Aaron Burch will visit March 5 to give a reading at five o’clock in Stearns Cinema. Burch is the founding and managing editor of Hobart and Short Flight/Long Drive Books. He is the author of several books, most recently “BACKSWING,” a collection of short stories. According to Powell, Burch will discuss editing and publishing and the small press world with BFA students. He will also be discussing an ongoing collaboration with JSC students and future Hobart book projects. On March 6 he will visit the Editing and Publishing class.
Erin Beliue will be visiting on March 10 reading from her latest book of poetry “Slant Six” (2014).
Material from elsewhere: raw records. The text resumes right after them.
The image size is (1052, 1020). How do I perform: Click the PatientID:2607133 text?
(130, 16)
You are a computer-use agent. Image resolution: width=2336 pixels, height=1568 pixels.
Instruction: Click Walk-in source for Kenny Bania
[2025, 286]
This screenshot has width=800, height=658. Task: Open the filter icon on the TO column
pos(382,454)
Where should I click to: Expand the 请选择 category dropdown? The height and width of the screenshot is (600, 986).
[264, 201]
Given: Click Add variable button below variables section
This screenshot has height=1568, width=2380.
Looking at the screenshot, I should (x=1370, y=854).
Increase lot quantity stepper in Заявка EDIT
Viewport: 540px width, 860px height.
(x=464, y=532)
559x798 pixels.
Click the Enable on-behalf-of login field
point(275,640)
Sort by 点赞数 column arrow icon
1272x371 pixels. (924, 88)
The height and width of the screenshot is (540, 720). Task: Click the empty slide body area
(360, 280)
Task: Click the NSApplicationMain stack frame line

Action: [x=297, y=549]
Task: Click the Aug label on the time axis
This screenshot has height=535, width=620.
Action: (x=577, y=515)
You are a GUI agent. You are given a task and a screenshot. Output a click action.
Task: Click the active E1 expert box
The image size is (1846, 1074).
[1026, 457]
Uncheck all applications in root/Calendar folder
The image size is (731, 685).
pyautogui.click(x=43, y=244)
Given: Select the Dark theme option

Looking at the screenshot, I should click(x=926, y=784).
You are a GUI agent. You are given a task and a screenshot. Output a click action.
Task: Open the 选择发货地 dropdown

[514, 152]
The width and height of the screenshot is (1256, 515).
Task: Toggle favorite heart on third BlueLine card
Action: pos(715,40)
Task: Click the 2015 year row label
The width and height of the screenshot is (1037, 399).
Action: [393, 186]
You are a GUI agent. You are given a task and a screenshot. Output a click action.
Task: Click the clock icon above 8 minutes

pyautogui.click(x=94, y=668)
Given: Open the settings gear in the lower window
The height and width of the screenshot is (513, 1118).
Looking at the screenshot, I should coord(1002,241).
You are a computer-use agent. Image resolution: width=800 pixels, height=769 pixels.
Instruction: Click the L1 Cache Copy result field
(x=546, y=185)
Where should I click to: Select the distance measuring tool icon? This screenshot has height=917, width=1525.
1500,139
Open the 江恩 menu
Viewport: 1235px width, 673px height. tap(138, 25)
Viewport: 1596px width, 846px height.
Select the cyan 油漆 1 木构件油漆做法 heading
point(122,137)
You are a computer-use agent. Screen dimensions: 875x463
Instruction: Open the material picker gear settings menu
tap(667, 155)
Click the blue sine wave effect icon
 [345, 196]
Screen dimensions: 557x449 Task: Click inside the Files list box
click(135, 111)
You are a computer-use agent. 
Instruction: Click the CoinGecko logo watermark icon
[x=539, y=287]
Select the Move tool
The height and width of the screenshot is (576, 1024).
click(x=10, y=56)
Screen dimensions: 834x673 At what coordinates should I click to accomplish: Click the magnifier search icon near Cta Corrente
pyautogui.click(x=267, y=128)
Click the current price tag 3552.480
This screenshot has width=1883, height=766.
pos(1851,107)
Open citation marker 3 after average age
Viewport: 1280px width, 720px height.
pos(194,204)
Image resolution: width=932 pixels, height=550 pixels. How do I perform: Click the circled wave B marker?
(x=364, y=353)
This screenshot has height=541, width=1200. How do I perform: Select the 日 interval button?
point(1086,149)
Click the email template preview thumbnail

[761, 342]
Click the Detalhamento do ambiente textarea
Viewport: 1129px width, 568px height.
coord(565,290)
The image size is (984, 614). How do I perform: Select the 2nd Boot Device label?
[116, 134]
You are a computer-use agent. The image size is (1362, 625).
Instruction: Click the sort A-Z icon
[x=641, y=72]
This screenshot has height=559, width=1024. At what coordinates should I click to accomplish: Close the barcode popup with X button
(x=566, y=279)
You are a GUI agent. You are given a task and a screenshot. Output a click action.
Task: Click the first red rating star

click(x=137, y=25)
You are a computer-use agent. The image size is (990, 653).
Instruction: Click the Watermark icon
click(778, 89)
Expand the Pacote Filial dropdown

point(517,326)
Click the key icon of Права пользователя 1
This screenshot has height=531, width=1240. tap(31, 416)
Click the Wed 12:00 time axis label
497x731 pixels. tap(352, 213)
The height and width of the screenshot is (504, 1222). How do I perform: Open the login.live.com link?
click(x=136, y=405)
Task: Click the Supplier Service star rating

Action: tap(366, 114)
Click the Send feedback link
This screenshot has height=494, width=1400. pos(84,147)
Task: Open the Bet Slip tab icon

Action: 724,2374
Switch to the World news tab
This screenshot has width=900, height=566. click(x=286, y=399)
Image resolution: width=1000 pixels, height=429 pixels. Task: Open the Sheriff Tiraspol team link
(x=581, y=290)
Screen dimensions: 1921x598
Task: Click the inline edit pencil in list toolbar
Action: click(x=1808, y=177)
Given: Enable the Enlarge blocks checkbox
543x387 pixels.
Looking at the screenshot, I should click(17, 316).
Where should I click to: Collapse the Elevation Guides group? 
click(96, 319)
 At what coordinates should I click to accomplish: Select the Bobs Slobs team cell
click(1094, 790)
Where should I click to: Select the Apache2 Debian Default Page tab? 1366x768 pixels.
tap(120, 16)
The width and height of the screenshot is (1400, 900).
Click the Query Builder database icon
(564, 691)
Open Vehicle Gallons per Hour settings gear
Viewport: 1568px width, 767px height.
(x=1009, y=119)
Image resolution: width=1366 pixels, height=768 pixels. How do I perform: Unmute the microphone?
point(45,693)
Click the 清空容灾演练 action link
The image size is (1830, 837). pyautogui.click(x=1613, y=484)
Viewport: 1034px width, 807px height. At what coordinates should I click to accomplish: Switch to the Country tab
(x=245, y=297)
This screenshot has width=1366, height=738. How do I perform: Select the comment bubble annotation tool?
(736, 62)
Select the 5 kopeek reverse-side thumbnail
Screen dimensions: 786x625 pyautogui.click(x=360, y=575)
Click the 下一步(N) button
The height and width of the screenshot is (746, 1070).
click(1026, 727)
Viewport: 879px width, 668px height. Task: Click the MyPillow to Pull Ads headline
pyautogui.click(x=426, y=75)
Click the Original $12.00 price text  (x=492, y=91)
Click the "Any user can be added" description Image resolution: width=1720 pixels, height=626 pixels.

Belieu is the author of three other books of poetry: “Infanta”(1995), selected by Hayden Carruth for the National Poetry Series; “One Above, One Below”(2000); and “Black Box”(2006), a finalist for the Los Angeles Times Book Prize. New York Times writer Dwight Garner wrote glowingly of “Slant Six”: “Her gifts — for clarity, consolidation, humor and moments of hard-earned feeling — are old-fashioned ones. She’s a comedian of the human spirit, in league with poets from Frank O’Hara through Deborah Garrison and Tony Hoagland.”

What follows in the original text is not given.